Security pros see increase in Meetup-like DDoS extortion

Meetup, which faced a massive DDoS attack after refusing to pay ransom, is just the latest of a rising number of attacks aimed at extorting money from websites, security experts say.

[7 essentials for defending against DDoS attacks]

Meetup Chief Executive Scott Heiferman reported over the weekend that the social network had to contend with a “massive attack on our servers” that started Thursday and knocked the company offline for about 24 hours. A subsequent attack on Sunday also took the service down temporarily.

The attack started after Meetup refused to pay $300 to the attackers. While the amount wasn’t much, the company did the right thing by refusing to pay the extortionists, DDoS experts say.

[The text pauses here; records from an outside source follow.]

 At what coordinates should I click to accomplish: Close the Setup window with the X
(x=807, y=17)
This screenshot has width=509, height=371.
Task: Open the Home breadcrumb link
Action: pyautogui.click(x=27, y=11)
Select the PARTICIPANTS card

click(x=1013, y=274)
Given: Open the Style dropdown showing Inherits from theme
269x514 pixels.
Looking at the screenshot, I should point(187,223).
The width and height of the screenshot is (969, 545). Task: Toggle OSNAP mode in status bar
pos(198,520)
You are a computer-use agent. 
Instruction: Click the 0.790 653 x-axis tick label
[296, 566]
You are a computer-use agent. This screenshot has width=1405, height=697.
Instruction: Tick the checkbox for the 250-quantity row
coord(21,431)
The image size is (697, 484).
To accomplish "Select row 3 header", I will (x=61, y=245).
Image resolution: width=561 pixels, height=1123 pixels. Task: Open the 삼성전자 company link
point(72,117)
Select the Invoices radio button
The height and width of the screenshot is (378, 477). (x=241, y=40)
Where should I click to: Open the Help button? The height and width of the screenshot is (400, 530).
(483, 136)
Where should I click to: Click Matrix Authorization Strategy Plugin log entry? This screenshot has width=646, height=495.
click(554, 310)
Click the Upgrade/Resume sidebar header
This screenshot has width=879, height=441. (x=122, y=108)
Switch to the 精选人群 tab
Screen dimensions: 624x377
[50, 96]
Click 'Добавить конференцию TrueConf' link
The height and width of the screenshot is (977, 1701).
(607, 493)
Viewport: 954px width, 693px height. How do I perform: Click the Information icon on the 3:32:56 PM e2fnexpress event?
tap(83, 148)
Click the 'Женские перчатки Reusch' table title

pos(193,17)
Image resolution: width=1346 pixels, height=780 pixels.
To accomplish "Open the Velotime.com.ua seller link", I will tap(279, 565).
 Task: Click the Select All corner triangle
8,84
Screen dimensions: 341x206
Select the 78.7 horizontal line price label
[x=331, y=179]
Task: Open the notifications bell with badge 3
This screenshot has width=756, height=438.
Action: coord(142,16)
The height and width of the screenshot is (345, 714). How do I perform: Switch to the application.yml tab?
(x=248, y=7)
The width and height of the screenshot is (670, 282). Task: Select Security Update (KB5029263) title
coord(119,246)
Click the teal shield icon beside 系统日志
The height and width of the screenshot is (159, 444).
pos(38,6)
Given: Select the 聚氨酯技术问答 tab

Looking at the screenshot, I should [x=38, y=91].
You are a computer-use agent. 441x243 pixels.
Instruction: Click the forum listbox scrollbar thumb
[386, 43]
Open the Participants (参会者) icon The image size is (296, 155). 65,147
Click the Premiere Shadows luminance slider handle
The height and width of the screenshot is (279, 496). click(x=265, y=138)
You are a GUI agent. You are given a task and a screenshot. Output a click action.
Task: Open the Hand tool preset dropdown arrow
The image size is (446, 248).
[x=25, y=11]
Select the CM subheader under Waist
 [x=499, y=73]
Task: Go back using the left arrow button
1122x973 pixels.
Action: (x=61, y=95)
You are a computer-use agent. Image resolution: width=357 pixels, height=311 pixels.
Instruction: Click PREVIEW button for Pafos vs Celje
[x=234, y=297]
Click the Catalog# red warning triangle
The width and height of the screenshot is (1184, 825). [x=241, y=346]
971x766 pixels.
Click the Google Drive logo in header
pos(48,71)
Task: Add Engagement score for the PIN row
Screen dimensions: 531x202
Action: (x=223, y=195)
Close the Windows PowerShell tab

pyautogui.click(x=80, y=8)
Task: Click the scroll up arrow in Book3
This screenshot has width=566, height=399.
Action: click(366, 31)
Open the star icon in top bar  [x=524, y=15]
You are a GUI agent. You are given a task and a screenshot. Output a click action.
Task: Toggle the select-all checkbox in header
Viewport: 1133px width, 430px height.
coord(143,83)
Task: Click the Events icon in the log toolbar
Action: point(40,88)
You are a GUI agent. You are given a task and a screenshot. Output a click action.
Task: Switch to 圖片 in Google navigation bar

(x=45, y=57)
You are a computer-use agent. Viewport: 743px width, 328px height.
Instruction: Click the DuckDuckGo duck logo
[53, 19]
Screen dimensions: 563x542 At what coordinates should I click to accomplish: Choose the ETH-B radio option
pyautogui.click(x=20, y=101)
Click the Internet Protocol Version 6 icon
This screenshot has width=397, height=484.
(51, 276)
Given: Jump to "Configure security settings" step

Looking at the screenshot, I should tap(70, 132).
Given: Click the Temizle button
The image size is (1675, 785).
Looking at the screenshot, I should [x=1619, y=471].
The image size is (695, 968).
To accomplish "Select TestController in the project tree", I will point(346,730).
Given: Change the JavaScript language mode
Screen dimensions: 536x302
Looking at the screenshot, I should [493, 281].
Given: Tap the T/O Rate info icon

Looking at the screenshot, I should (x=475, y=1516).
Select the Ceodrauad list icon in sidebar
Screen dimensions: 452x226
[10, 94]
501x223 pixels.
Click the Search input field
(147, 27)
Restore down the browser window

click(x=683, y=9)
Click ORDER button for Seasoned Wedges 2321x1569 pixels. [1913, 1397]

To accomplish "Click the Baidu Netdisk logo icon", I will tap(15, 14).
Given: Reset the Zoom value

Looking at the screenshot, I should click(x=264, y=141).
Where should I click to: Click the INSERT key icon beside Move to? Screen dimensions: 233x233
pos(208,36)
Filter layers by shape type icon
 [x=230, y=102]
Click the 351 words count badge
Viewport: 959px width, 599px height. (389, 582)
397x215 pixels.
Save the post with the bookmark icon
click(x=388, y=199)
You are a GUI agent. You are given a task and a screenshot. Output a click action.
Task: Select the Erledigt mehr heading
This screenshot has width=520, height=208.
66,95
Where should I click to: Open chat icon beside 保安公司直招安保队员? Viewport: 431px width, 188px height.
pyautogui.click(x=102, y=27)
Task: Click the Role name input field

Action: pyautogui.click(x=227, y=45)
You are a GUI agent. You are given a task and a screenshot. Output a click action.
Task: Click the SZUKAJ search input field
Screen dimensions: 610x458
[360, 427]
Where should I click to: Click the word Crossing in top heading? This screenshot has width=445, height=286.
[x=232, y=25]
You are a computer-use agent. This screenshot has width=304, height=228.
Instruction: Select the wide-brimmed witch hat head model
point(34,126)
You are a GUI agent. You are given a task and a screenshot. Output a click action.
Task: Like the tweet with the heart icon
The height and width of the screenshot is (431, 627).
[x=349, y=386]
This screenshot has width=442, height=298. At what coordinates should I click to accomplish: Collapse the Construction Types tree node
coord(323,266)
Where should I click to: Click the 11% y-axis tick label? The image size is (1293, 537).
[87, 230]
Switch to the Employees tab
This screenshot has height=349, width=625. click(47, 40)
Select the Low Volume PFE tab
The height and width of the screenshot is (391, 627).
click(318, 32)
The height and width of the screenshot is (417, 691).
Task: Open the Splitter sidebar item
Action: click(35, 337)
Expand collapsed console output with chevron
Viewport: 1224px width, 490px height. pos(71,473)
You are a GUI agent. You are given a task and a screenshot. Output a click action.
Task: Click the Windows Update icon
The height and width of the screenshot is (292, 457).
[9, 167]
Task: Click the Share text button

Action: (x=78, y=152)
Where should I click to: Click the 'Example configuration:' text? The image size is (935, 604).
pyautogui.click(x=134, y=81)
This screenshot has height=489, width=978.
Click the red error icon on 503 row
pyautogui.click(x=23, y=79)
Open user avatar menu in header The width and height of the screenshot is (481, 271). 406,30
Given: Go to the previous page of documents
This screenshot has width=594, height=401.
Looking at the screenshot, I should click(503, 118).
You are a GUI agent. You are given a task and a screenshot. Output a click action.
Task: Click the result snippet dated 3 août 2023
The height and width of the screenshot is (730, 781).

The amount was low probably because the attackers wanted to see if the company would pay. If they did, then the attackers would have come back asking for more money, typically around $10,000.

“Giving into their demands might make the pain go away in the short term, but the long term results aren’t worth it as the price always goes up,” Dan Holden, director of security research at Arbor Networks, said.

Some DDoS attackers have used extortion for sometime, mostly against online businesses. “Extortion DDoS attacks are becoming more and more common, which correlates with the rise of DDoS attacks we’ve seen in the last six months,” Xenophon Giannis, chief operating officer of Black Lotus, said.

Online businesses, particularly gambling sites, are typically targeted, because they are more likely to pay to avoid having their businesses taken down. The attacks typically originate from botnets rented on the dark Web.

Besides extortion DDoS, some attackers will target a competitor in order to knock it offline during a big event. This is common among sports betting sites, Giannis said.

“A sports betting site may see a windfall of customers by DDoS attacking its competing market leader right before March Madness,” he said.

To avoid the damages from a DDoS attack, CSOs should prepare in advance with plans on how to redirect bogus traffic when it occurs. Waiting until the attack can result in delays in getting the site back up, depending on where it is hosted and how long it takes the Internet service provider to clear the traffic.

[Meetup struggles under weight of a massive DDoS attack]

“Take these attacks that are happening against other companies seriously and think about how you can architect your infrastructure to counter (DDoS assaults), so you don’t lose revenue,” Hans Cathcart, senior enterprise security architect for Akamai, said.